__To do__
Write out the rows below verbatim, from the first line up to and including the line containing "Action: coord(337,225)".

--------

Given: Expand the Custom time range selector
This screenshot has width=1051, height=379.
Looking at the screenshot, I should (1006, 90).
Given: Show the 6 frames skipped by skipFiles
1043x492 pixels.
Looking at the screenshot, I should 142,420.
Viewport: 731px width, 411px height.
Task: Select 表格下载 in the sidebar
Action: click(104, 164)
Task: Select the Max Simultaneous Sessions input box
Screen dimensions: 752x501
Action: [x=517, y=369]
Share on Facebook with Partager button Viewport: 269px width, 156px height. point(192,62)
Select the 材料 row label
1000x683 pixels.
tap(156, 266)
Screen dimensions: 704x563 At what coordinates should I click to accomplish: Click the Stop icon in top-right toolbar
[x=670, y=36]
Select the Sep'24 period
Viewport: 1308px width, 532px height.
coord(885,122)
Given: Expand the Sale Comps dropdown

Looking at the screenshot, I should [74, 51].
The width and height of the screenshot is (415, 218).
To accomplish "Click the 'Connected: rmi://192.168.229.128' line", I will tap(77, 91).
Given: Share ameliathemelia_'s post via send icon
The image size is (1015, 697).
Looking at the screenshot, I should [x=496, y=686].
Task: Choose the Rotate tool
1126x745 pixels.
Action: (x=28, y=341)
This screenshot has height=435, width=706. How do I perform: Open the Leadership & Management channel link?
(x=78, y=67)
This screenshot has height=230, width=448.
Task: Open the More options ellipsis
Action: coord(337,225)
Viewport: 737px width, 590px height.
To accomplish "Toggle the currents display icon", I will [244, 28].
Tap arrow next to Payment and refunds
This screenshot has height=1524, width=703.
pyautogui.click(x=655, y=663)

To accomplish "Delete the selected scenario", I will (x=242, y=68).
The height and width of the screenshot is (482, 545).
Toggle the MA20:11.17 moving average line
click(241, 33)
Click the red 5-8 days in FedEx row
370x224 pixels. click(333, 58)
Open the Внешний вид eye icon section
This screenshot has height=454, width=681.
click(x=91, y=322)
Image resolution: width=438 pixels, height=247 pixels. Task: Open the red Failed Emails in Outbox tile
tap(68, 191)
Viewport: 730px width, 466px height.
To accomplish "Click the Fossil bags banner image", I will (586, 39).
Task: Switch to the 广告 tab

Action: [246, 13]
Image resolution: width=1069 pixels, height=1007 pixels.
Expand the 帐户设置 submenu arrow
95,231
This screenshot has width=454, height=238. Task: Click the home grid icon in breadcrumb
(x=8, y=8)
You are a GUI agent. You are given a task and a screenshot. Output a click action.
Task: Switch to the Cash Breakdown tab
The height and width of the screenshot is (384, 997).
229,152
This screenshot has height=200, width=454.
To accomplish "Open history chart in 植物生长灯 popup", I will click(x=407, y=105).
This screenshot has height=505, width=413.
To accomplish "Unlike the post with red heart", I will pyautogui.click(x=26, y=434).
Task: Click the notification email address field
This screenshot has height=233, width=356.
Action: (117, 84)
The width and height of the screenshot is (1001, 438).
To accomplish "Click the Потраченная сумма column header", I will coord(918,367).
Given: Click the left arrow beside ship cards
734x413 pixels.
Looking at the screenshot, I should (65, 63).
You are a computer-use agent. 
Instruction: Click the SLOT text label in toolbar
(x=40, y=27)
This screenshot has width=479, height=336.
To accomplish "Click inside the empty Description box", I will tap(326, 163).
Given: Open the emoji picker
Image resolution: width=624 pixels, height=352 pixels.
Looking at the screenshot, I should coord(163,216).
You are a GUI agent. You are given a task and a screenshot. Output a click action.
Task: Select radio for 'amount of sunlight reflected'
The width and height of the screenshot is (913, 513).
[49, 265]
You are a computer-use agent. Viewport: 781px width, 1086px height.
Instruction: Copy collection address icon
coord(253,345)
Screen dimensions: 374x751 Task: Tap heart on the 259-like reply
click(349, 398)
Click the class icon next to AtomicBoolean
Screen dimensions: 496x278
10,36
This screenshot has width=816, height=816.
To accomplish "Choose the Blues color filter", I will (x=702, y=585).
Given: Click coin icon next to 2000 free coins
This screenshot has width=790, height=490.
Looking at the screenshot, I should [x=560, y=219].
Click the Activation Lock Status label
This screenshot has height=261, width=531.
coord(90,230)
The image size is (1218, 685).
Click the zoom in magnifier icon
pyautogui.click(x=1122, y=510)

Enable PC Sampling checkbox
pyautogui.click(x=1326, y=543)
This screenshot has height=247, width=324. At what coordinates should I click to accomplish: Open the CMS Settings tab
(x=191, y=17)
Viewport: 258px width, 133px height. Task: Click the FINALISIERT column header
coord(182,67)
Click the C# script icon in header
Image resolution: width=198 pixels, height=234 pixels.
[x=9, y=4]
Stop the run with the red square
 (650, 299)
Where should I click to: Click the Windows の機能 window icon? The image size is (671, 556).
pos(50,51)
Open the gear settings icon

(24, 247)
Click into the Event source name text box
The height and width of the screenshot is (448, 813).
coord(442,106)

--------

__Final result__
Given: Expand the Custom time range selector
This screenshot has width=1051, height=379.
Looking at the screenshot, I should (1006, 90).
Given: Show the 6 frames skipped by skipFiles
1043x492 pixels.
Looking at the screenshot, I should 142,420.
Viewport: 731px width, 411px height.
Task: Select 表格下载 in the sidebar
Action: click(104, 164)
Task: Select the Max Simultaneous Sessions input box
Screen dimensions: 752x501
Action: [x=517, y=369]
Share on Facebook with Partager button Viewport: 269px width, 156px height. point(192,62)
Select the 材料 row label
1000x683 pixels.
tap(156, 266)
Screen dimensions: 704x563 At what coordinates should I click to accomplish: Click the Stop icon in top-right toolbar
[x=670, y=36]
Select the Sep'24 period
Viewport: 1308px width, 532px height.
coord(885,122)
Given: Expand the Sale Comps dropdown

Looking at the screenshot, I should [74, 51].
The width and height of the screenshot is (415, 218).
To accomplish "Click the 'Connected: rmi://192.168.229.128' line", I will tap(77, 91).
Given: Share ameliathemelia_'s post via send icon
The image size is (1015, 697).
Looking at the screenshot, I should [x=496, y=686].
Task: Choose the Rotate tool
1126x745 pixels.
Action: (x=28, y=341)
This screenshot has height=435, width=706. How do I perform: Open the Leadership & Management channel link?
(x=78, y=67)
This screenshot has height=230, width=448.
Task: Open the More options ellipsis
Action: coord(337,225)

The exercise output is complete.